Zero-Hours Contracts: What You're Actually Entitled To
Zero-hours doesn't mean zero rights. A plain-English guide to what UK flexible workers are legally entitled to - and what employers get wrong.
Shyft Team
9 April 2026

Zero-Hours Contracts: What You're Actually Entitled To
The phrase "zero-hours contract" has become a catch-all for anything that sounds precarious. But the legal reality is more nuanced - and more protective - than most workers on these contracts realise.
If you're working flexible or on-call shifts, here's what you're actually entitled to under UK law.
You still have employment rights from day one
Regardless of how many hours you work, you have basic employment rights the moment you start working for someone:
- National Minimum Wage - you must be paid at least the NMW for every hour you work, including time spent waiting to be called on shift if you're required to be present.
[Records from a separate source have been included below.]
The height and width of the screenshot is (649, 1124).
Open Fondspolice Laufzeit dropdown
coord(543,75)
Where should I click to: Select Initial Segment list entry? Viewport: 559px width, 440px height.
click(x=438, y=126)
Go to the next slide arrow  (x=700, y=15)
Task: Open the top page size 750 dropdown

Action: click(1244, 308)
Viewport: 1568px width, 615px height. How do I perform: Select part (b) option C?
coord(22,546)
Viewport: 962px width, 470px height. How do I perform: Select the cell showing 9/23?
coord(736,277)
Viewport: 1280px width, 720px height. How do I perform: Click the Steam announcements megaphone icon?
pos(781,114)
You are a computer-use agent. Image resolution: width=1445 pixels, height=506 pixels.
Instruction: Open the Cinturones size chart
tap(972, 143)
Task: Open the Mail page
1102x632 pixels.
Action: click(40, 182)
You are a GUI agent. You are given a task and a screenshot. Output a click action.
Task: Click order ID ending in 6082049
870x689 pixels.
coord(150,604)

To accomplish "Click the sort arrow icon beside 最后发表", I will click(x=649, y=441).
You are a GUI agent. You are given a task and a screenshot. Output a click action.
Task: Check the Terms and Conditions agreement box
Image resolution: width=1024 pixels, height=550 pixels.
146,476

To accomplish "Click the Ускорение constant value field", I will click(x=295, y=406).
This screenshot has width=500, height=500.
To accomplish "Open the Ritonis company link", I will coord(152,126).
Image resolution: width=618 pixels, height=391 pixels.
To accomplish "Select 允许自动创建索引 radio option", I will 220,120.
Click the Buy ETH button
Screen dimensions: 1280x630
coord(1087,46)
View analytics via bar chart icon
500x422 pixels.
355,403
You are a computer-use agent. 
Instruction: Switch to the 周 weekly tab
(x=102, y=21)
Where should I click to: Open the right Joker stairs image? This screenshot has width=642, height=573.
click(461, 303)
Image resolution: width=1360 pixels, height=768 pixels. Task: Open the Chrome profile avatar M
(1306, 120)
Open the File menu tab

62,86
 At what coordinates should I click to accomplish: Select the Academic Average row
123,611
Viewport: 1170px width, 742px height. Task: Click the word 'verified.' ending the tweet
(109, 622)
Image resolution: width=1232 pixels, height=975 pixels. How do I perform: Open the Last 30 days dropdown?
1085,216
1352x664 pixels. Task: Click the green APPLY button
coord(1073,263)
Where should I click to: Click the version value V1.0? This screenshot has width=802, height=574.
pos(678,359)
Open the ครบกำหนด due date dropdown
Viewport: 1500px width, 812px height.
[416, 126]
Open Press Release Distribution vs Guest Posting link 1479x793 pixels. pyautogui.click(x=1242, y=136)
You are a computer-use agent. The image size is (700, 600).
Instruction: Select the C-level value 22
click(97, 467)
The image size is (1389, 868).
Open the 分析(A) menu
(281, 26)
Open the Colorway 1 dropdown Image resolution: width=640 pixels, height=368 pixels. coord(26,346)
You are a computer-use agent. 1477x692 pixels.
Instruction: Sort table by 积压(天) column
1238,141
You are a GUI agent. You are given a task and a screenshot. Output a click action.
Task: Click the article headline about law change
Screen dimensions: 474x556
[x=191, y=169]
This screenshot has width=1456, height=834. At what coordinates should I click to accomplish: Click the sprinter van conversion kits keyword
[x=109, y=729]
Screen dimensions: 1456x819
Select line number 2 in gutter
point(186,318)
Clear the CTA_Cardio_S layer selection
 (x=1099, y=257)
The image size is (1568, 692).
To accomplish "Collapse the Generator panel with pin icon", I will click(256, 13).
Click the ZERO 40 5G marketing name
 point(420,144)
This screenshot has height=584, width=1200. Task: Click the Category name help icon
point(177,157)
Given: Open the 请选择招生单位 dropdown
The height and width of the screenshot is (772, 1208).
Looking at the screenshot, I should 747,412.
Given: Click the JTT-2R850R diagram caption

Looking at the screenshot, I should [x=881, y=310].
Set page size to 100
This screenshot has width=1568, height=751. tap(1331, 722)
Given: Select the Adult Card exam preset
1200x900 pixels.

- Holiday pay - you accrue paid holiday entitlement proportionally. The legal minimum is 5.6 weeks per year (pro-rated to hours worked).
- Rest breaks - you're entitled to an unpaid 20-minute break if you work more than 6 hours in a shift.
- Protection from unlawful wage deductions - your employer cannot deduct pay for things like uniform costs or training if it would bring your hourly rate below the NMW.
Holiday pay is where most workers lose out
Holiday pay on variable hours is frequently underpaid - sometimes accidentally, sometimes not.
Since April 2020, holiday pay must be calculated using your average pay over the previous 52 weeks (excluding weeks where you earned nothing). If your pay varies due to shift bonuses, overtime, or irregular hours, all of that variation should feed into the calculation.
If your employer is just paying your base hourly rate and ignoring overtime or premium shifts in the holiday pay calculation, they're likely underpaying you.
You cannot be penalised for turning down shifts
This is one of the most misunderstood aspects of zero-hours work. Your employer cannot legally treat you unfavourably for turning down a shift you were offered. That includes reducing future offers, changing your rota position, or terminating your contract.
In practice this can be hard to prove, but it is unlawful. If you notice a pattern - you said no to a shift and suddenly your hours dropped significantly - that's worth documenting.
Exclusivity clauses were banned in 2015
An employer on a zero-hours contract cannot legally stop you from working for other employers. Exclusivity clauses - clauses that require you to be available exclusively for one employer while not guaranteeing hours - have been unenforceable since May 2015.
If your contract still contains one, it cannot be enforced. You are free to take on other work.
The 12-week rule and continuous employment
If you work regularly for the same employer, even on a zero-hours basis, you may be building up continuous employment. After two years of continuous employment, you gain additional rights including protection from unfair dismissal.
Courts look at the reality of your working arrangement, not just what the contract says. Working every week for two years, even if hours vary, can establish continuity.
Statutory Sick Pay - often overlooked
If you earn above the lower earnings limit (currently £123/week) on average, you're entitled to Statutory Sick Pay (SSP) when you're ill. It doesn't matter that your hours fluctuate week to week - what matters is whether your average weekly earnings clear that threshold.
If you're close to the threshold it's worth knowing your average. A simple way to check: add up your last eight weeks of gross pay, divide by eight. If it's over £123, SSP applies to you.
What "worker" status actually means
Most zero-hours staff are classified as workers rather than employees. Workers get slightly fewer rights than employees (no unfair dismissal protection until two years, for example), but they still receive:
- NMW
- Holiday pay
- Working Time Regulations protections
- Auto-enrolment pension contributions (if earnings are high enough)
- Whistleblower protections
If your employer is treating you as self-employed but you follow their schedules, use their equipment, and can't send a substitute - you may legally be a worker or employee. Employment status is determined by reality, not paperwork.
Keep records. They matter more than you think.
If you ever need to dispute holiday pay, claim SSP, or raise a grievance, the single most useful thing you can have is a record of your hours worked, shifts taken, and pay received.
Your employer is required to keep payslips, but having your own log that doesn't depend on them is valuable insurance.
Knowing your rights is only useful if you can evidence your situation. A few minutes logging each shift is a small habit with a potentially large payoff.